The input/output module 630 may be configured to receive input from the outside and/or provide output to the outside. Although output/process module 630 is shown as a single module in the embodiment shown in fig. 6, in practice it may be a module dedicated to input, a module dedicated to output, or a combination thereof. For example, output/output module 630 may include (but is not limited to): a keyboard, mouse, microphone, camera, display, touch screen display, printer, speaker, headphones, or any other device that can be used for input/output, etc. In addition, the input/output module 630 may also be an interface configured to connect with the above-described devices, such as a headset interface, a microphone interface, a keyboard interface, a mouse interface, and the like. In this case, the electronic apparatus 600 may be connected with an external input/output device through the interface and implement an input/output function.

The communication module 640 may be configured to enable the electronic device 600 to communicate with other electronic devices and exchange various data. The communication module 640 may be, for example: ethernet interface card, USB module, serial line interface card, fiber interface card, telephone line modem, xDSL modem, Wi-Fi module, Bluetooth module, 2G/6G/4G/5G communication module, etc. The communication module 640 may also be considered to be part of the input/output module 660 in the sense of data input/output.

Further, the electronic device 600 may also include other modules 650, including (but not limited to): a power module, a GPS module, a sensor module (e.g., a proximity sensor, an illumination sensor, an acceleration sensor, a fingerprint sensor, etc.), and the like.

However, it should be noted that: the above-described modules are only some examples of modules that may be included in the electronic device 600, and the electronic device according to an embodiment of the present disclosure is not limited thereto. In other words, electronic devices according to other embodiments of the present disclosure may include more modules, fewer modules, or different modules.

In some embodiments, the electronic device 600 shown in FIG. 6 may perform the steps of the methods described in connection with FIGS. 2-3. In some embodiments, the memory 620 has stored therein instructions that, when executed by the processor 610, may cause the processor 610 to perform various steps according to the various methods described in conjunction with FIGS. 2-3.

The disclosure has thus been described in connection with the preferred embodiments. It should be understood that various other changes, substitutions, and additions may be made by those skilled in the art without departing from the spirit and scope of the present disclosure. Accordingly, the scope of the present disclosure is not to be limited by the specific embodiments described above, but only by the appended claims.

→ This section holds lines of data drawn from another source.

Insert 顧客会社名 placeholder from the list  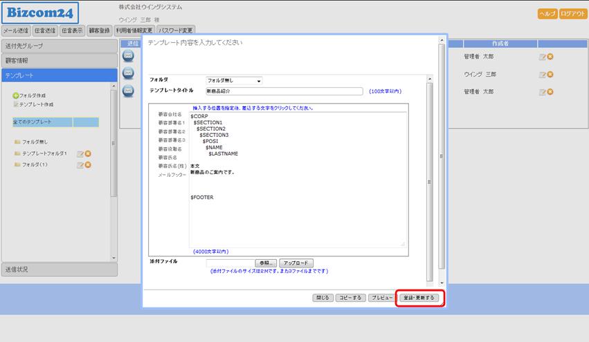[x=170, y=115]
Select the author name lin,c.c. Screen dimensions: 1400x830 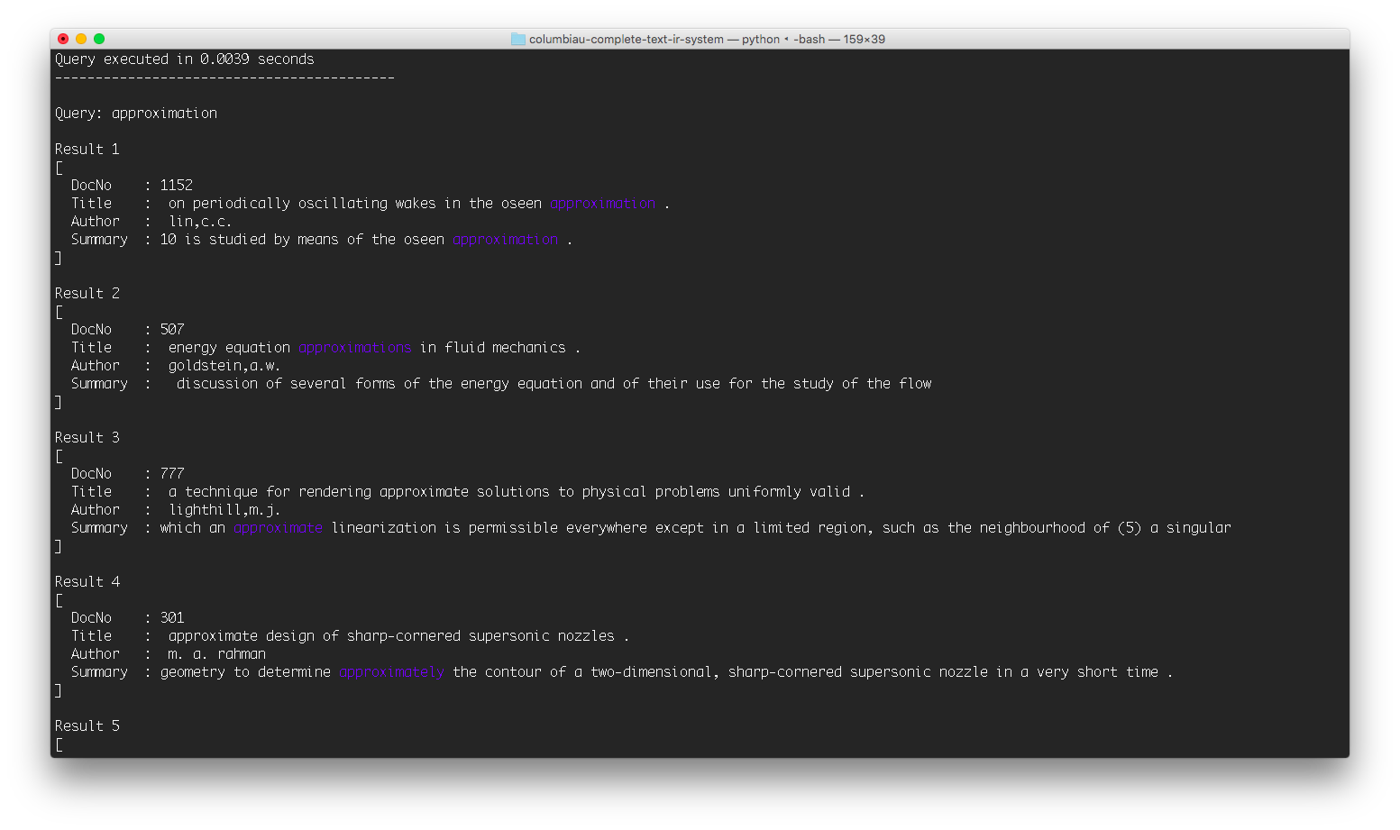(x=199, y=221)

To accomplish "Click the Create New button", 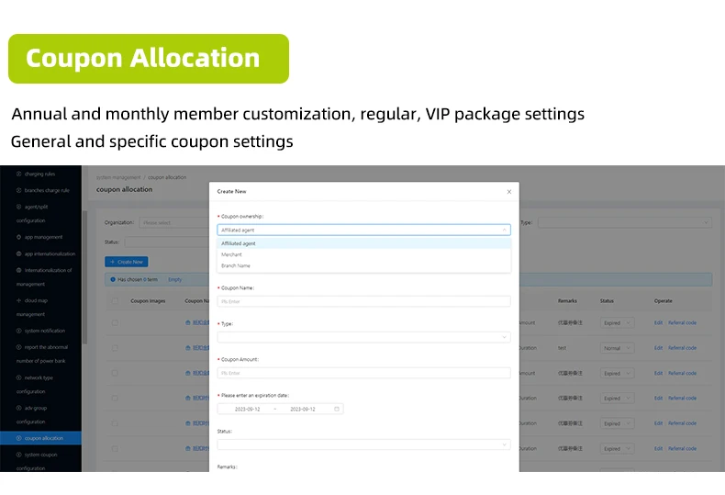I will [x=127, y=262].
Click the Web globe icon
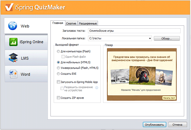The height and width of the screenshot is (130, 191). point(13,26)
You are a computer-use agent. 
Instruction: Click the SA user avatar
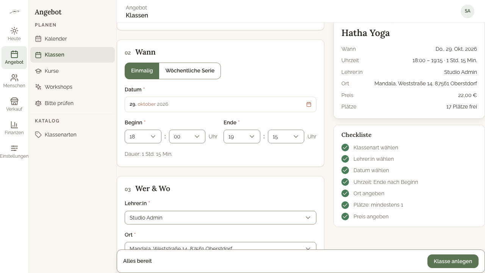point(468,11)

Furthermore, functions described herein as being implemented by pure hardware, pure software, and/or firmware may also be implemented by special purpose hardware, combinations of general purpose hardware and software, and so forth. For example, functions described as being implemented by dedicated hardware (e.g., Field Programmable Gate Array (FPGA), Application Specific Integrated Circuit (ASIC), etc.) may be implemented by a combination of general purpose hardware (e.g., Central Processing Unit (CPU), Digital Signal Processor (DSP)) and software, and vice versa.

Claims

1. A method for detecting anomalous data groups in a data collection, comprising:

removing edges from a graph corresponding to the set of data that have a weight below a first threshold;

determining a connected subgraph which can be formed by the top points and the rest edges in the graph;

respectively adjusting each connected subgraph to maximize the respective abnormal density value; and

determining a data group corresponding to the adjusted connected subgraph as the abnormal data group.

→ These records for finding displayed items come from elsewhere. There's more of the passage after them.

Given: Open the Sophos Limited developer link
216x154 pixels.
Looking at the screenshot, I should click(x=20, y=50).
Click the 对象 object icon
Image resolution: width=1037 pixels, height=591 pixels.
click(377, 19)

2. The method of claim 1, wherein the data set comprises data for a plurality of users in one or more modes, and the graph corresponding to the data set is determined by:

the vertexes in the graph correspond to the users one by one; and

if there is similarity between the data of two users corresponding to two vertices in the graph, then there is an edge between the two vertices.

3. The method of claim 2, wherein the weight of an edge is given by:

wherein the content of the first and second substances,

wherein the content of the first and second substances,

representing user u_iThe value of the a-th value in the k-th mode,

4. The method of claim 3, wherein the first threshold is given by:

where θ is the first threshold, C is a total number of data records in the data set, and N represents a total number of the plurality of users.

5. The method of claim 1, wherein prior to determining a connected subgraph that vertices and remaining edges in the graph can make, the method further comprises:

vertices in the graph that do not have any edges are removed.

6. The method of claim 2, wherein after determining connected subgraphs that vertices and remaining edges in the graph can make and before adjusting each connected subgraph separately so that its respective outlier density value is maximized, the method further comprises:

removing connected subgraphs from the graph that have a number of vertices below a second threshold.

7. The method of claim 6, wherein the second threshold is given by:

where ψ is the second threshold, K represents a total number of modes, N represents a total number of the plurality of users, and q^kRepresenting the number of unique values in mode k.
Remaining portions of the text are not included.